David Goodis, au même titre que Jim Thompson, auteur maudit du roman noir américain, écrit sur ce qu'il a toujours vécu. Banni des publications américaines pendant une trentaine d'années, Goodis doit, en partie au moins, son salut et sa résurrection littéraire dans son pays originel grâce à l'intérêt des Français pour son œuvre. Goodis? Un nom qui n'est pas forcément significatif, mais qui, pourtant, est lourd de succès cinématographiques : retenons "Down There", devenu "Tirez sur le Pianiste" une fois traduit, et adapté par Truffaut avec Charles Aznavour ; "Dark Passage", traduit par "Cauchemar", et adapté par Delmer Daves au cinéma, avec Humphey Bogart et Lauren Baccall, sorti en France sous le titre "Les Passagers de la Nuit" ; "The Moon in the Gutter", fidèlement traduit par "La Lune dans le Caniveau", adapté par Jean-Jacques Beineix, avec Depardieu et Natassja Kinski ; "The Burglar", titré "Le Casse", adapté par Henri Verneuil avec Belmondo et Omar Sharif ou par Paul Wendkos, avec Jayne Mansfield et Martha Vickers, sous le titre "Le Cambrioleur" ; ou encore Nightfall, adapté par Jacques Tourneur.

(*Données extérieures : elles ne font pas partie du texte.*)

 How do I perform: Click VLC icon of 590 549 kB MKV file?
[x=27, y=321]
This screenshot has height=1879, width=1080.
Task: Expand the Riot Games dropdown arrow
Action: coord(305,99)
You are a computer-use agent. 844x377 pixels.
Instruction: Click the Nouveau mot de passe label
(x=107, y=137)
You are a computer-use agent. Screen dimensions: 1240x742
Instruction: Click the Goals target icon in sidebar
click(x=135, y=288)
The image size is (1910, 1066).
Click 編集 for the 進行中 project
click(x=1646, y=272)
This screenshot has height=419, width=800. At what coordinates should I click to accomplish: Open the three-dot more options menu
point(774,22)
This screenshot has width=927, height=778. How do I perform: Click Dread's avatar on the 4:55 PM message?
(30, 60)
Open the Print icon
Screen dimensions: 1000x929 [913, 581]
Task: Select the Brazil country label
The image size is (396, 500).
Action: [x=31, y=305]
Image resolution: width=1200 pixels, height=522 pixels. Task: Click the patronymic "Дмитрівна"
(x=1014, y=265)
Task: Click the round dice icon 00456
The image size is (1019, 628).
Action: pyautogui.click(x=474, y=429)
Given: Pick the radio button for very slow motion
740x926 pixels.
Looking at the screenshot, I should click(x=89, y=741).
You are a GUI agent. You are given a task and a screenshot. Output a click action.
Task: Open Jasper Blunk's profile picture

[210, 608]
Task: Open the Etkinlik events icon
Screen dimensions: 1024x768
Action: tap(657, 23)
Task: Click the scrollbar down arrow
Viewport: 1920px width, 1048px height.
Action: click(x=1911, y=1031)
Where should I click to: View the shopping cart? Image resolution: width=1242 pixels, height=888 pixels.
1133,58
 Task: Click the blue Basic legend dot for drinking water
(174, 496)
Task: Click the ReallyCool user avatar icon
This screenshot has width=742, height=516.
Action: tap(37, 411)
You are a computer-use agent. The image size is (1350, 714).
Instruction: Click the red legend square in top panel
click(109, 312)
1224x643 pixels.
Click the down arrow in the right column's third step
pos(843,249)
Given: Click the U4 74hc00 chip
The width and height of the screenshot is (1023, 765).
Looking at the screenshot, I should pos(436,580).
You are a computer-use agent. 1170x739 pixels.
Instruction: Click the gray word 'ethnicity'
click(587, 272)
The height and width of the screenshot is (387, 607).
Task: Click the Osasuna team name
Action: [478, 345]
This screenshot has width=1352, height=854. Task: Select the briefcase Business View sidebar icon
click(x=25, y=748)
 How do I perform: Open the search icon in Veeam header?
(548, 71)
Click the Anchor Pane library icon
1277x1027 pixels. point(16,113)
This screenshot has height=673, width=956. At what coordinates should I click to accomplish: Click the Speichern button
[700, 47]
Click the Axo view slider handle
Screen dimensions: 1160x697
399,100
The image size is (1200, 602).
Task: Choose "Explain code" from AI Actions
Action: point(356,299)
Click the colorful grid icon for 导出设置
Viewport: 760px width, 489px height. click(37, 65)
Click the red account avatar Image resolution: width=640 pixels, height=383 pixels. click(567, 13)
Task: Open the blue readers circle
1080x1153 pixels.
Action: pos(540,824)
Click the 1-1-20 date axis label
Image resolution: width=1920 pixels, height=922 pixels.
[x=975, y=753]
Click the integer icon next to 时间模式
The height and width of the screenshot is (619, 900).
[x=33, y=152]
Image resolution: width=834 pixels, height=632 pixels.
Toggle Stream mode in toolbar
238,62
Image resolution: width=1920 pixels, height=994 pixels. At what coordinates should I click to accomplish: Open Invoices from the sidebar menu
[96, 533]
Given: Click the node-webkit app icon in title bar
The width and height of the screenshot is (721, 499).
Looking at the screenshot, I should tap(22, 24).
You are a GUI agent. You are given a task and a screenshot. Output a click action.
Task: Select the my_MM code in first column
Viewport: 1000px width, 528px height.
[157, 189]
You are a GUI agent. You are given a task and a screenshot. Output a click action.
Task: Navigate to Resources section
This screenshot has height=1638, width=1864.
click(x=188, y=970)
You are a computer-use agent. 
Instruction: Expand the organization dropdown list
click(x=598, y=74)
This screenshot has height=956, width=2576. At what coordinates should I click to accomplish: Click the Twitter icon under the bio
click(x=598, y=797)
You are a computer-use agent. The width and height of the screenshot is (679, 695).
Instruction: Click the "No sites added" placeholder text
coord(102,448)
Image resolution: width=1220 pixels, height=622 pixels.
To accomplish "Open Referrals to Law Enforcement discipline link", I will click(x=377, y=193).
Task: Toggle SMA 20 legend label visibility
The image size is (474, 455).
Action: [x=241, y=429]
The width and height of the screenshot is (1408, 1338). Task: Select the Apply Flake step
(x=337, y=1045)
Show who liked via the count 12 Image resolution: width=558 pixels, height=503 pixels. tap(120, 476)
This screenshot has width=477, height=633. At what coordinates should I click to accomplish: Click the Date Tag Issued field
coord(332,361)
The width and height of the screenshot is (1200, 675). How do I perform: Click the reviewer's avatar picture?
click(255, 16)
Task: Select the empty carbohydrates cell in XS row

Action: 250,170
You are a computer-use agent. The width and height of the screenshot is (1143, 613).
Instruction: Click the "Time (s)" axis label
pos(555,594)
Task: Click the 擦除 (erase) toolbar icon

Une importante filmographie tirée de l’œuvre crépusculaire d'un géant oublié de la littérature américaine des années 30-40. "Street of no Return", maladroitement traduit par "Sans Espoir de Retour", s'inscrit en droite ligne de ce style de roman autobiographique caractéristique chez Goodis : l'alcoolisme, qu'il a connu ; la pauvreté ; la solitude...
Le film de Samuel Fuller apparaît comme relativement inégal. A l'heure d'aujourd'hui, nombre d'aspects paraissent particulièrement kitsch, notamment la musique, sorte d'hybridation bâtarde entre Neil Diamond et le son "west-coast" si stéréotypé. Étant originellement chanteur (ce qui n'est pas le cas dans le roman), le personnage interprété par Keith Carradine nous offre quelques passages assez bouffons. C'est le cas d'une séquence de concert, qui vient ralentir le rythme de l'intrigue, sans rien y apporter de vraiment concret, dégoulinant de mièvrerie agaçante et latente. De même, les images répétées du clip de la chanson "Street of no Return" semblent assez ahurissante, avec sa belle demoiselle sur un cheval qui porte, pour tout vêtement, un minuscule bas de maillot de bain...pas très crédible tout cela, et très dispensable dans la construction du récit.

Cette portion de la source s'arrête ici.